Some analysts were concerned about a trend in one of the two surveys the government uses to monitor the labor market: It didn’t match most other data on job growth and layoffs and showed weak hiring rates that, if accurate, would likely have been due to this indicated an economy “already in recession,” according to Bank of America’s economic research team.

But even this troubling portion of outlier data has improved in the latest report.

“The tiny few areas that criticize this labor market are melting away,” said Andrew Flowers, labor economist at Appcast, a staffing company.

Some fear that as the booming labor market recovery transitions to a slower expansion, job growth would be limited mostly to less cyclical sectors such as government staffing and health care. Advances in health care — including hospitals, nursing and care facilities, and outpatient services — led the way in this report, but job growth remains broad-based for now.

The private sector created a total of 232,000 jobs. Construction added 39,000 jobs in March, about double the average monthly gain last year. Hospitality and leisure employment, which collapsed during the pandemic, continues to recover and is now above February 2020 levels.

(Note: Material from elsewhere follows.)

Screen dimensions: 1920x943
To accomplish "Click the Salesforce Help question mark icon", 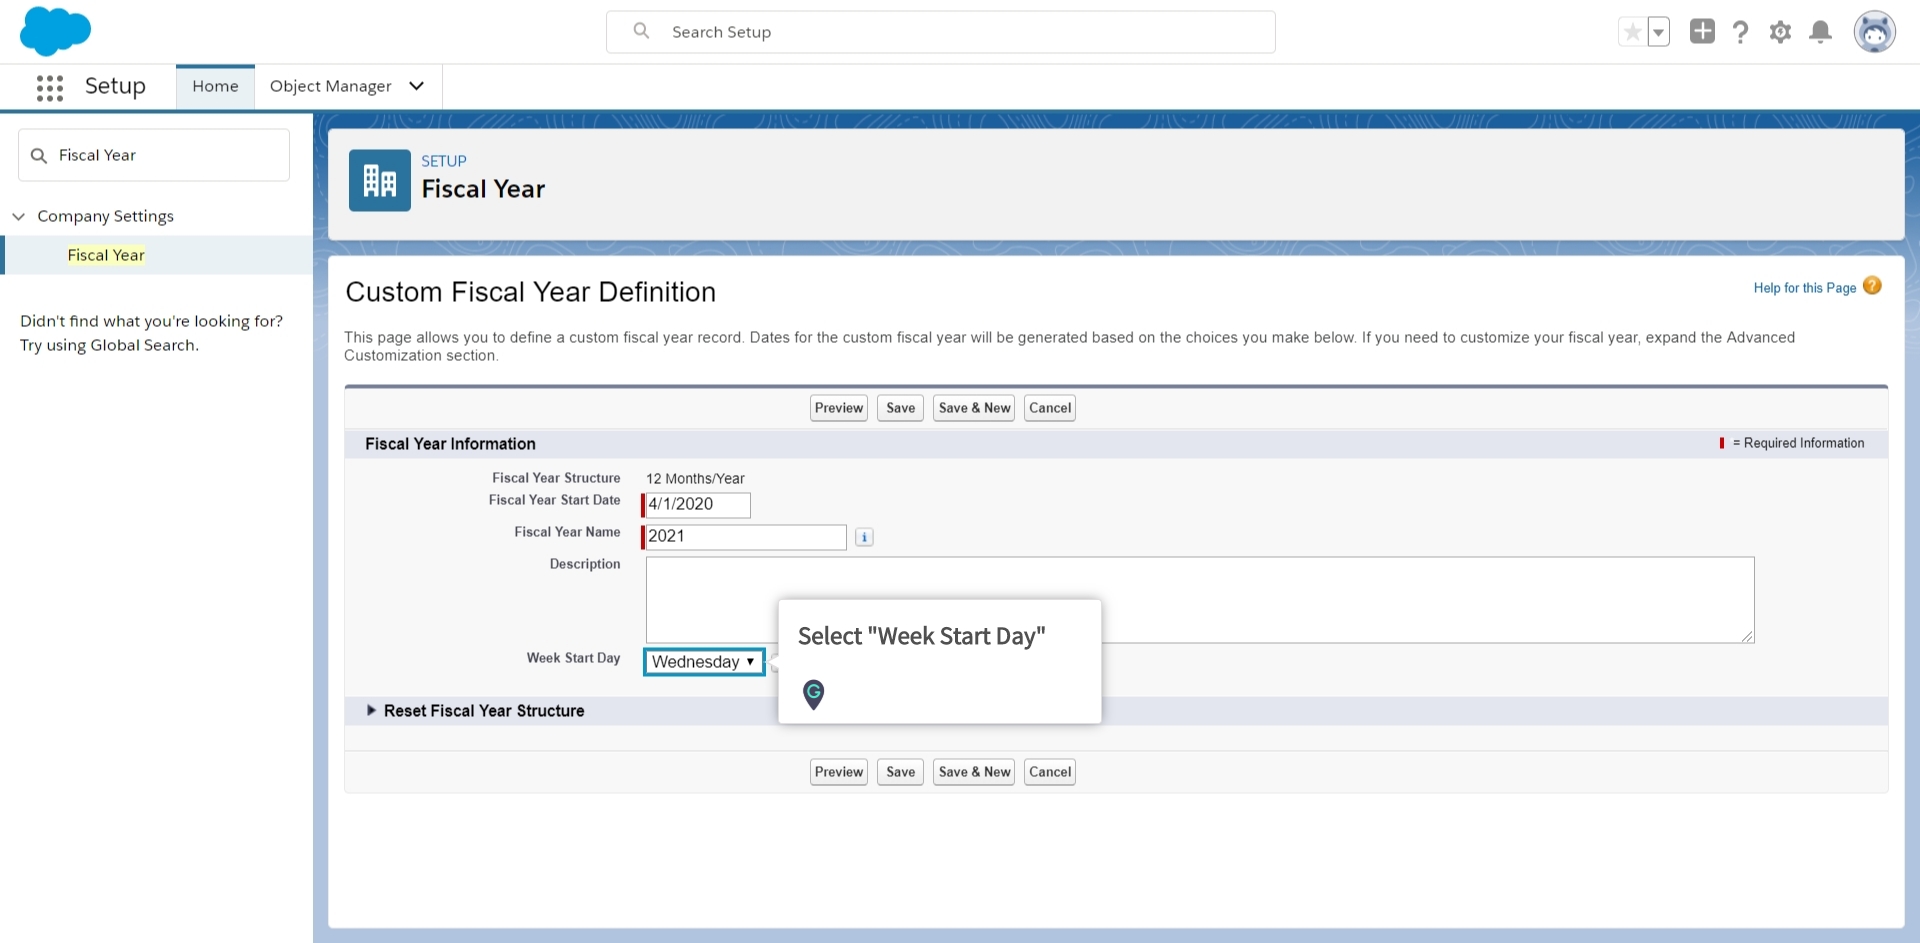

The “sustained strength,” said Joe Davis, chief global economist at Vanguard, comes from “household balance sheets supported by pandemic-related fiscal policy and a virtuous circle in which job growth, wages and consumption drive each other.”

Data analysts note that better-than-expected increases in business productivity and labor force participation also provided additional impetus. Businesses large and small have had to overcome an obstacle this decade: a pandemic, inflationary pressures and a sharp increase in borrowing costs. But recently released data from the Bureau of Economic Analysis shows corporate profits have reached a record high.

Officials at the Fed, which quickly raised interest rates in 2022 and early 2023 to combat inflation, have expressed cautious optimism that they are moving closer to their goals of low unemployment and more stable prices.

According to the Fed’s preferred measure, inflation has fallen sharply from its peak of 7.1 percent. But in February it rose to 2.5 percent, still half a percentage point shy of the Fed’s target. And some fear that rising oil prices or geopolitical chaos could upend the delicate situation.

Sal Gilbertie, chief executive of Teucrium Trading, which covers commodities markets, said he believes oil energy prices “could be a little higher if Ukraine continues to put pressure on Russia and economic numbers remain healthy.”